If you made money on the futures-based ETF rally or on the recent drop, good for you, yet to do so absent an understanding of what these moves mean in the larger context of the markte cycle is not only not impressive, but likely a recipe for failure. We were quite presciently bearish at 6x,xxx and remained so until $21,xxx. If you have been bearish for the last couple of months you have no idea what you are talking about...an exception could be made if you were bearish at 6x,xxx and remained bearish until say today's prices, yet in reality, that presumes you actually had a supporting predictive rationale that both successfully anticipated the top of the market *and forsaw this past drop. In reality, we are unaware of anyone who can claim such, and more importantly, from our view such a feat would have likely excluded the possibility of the market to have bottomed earlier, which while it did not materialize, was a very realistic possibility (and we would argue) probability.
Let's talk waves.
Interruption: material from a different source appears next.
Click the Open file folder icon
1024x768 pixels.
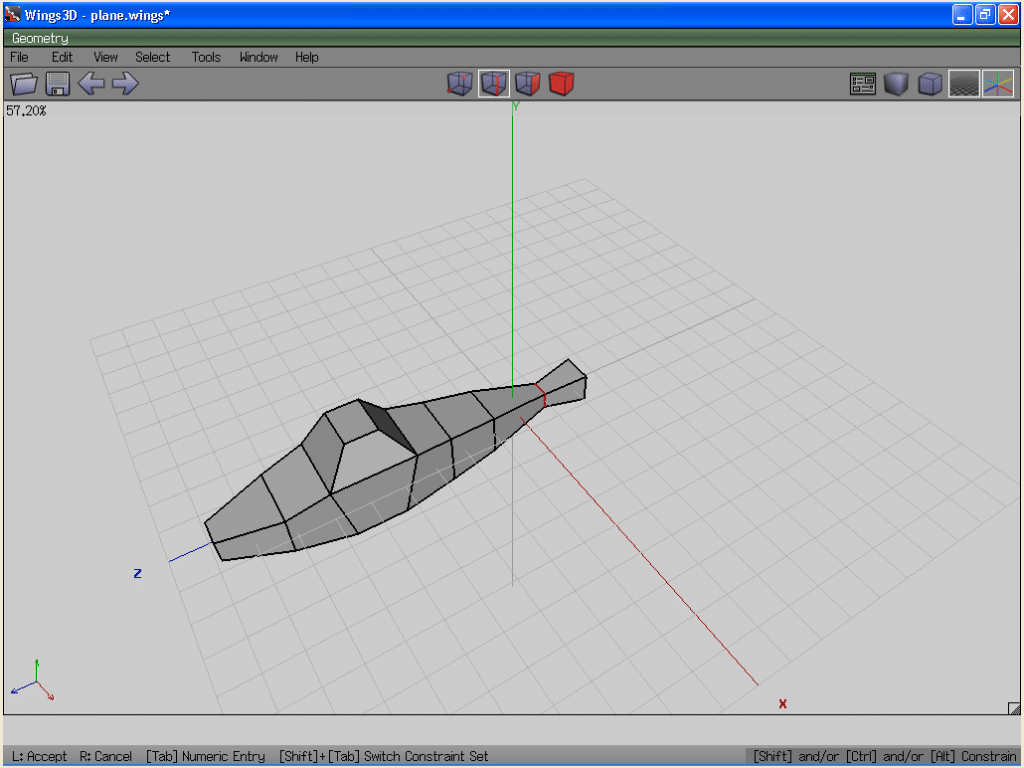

B-b-b-ut you said Time expired and yet we went lower! You were 'wrong'. Actually, no, the fact that we went lower, and the fashion in which we did so, only further supports the 'overextension' of the trend. Even if your evaluation of being 'right' or 'wrong' is limited what actually materializes in the market, it is waaay too early to proclaim such a ridiculous notion, as 65K, 55k, 45k, and $35 bulls of the past year seemed to find out.
Moving along to elliot wave...here is our most recent update to "the Big Long" chart: So juan might ask, what changed?
Well, essentially this analysis was correct in determining (both through the process of elimination of potential counts over time as well as the negation any other counts which would disagree with our analysis) that we are in a 'standard' (as opposed to 'non -standard') flat correction which began with the 2021 market top and is currently ending in a terminal. Now, given the recent drop, we can say that the count inverse ineffectively changes in it's direct construction to better account for the 'overextension' of the trend.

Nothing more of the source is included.